I have dreams, goals, a voice, and enough content stored up in my brain to keep me busy for months. The truth is I am scared. It’s weird because I am not a stranger to vulnerability. I do however, reek of insecurity and self-sabotage.
I took much-needed time away from the world at large to care for my husband, Ricky, when he was diagnosed with cardiomyopathy at the end of 2015. I said no to almost everything except teaching bible study to be available for doctor appointments, procedures, and maintain a sense of normalcy for our children.
During lent I read Isaiah 6:8 “Then I heard the voice of the Lord saying, “Whom shall I send? And who will go for us?” And I said, “Here am I. Send me.” After I read those words I put my head in my hands and sobbed.
It’s been a year since Ricky received his pacemaker. It’s my time to come out of hibernation, to join the world again. I got on my knees and cried out to the Lord. I confessed my sins, praised him for his presence throughout Ricky’s ordeal, and then boldly uttered the words, “Here am I. Send me.”

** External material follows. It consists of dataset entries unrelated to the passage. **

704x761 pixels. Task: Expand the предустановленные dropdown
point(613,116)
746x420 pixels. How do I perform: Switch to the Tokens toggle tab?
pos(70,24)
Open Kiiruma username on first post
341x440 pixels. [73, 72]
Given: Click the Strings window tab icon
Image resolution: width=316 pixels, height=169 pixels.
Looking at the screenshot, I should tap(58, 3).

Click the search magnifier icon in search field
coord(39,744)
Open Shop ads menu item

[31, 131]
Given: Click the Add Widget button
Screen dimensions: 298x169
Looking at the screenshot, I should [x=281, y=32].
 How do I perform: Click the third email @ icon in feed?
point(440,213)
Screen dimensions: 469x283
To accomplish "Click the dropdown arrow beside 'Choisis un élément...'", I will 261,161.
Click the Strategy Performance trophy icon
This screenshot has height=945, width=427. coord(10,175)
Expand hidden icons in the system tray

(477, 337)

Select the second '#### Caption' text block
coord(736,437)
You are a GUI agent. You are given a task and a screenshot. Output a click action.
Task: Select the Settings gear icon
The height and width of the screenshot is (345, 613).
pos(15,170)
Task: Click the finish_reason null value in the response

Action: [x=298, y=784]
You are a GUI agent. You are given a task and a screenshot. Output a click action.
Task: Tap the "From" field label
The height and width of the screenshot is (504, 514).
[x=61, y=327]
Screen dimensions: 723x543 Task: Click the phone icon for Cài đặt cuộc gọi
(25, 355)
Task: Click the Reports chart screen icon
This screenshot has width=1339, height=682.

You know what? He is. He is sending me to do the things fear has kept me from. Things that make me need to get over myself and trust Him.
Listen, there is nothing more terrifying than having your husband look you in the eyes and go over everything you need to know “just in case” because we don’t know what a procedure might reveal. Yeah, because I conquered that kind of fear whenever I am asked to do something I feel is orchestrated by the Holy Spirit I say yes.
I continue to second guess myself and feel inadequate. My knee jerk reaction is still to say no. I get overwhelmed and struggle with balancing ministry and housework. I am constantly scared but I keep going and doing anyway.
And so, I sat down looking at the blank screen and said, “Here am I. Send me.”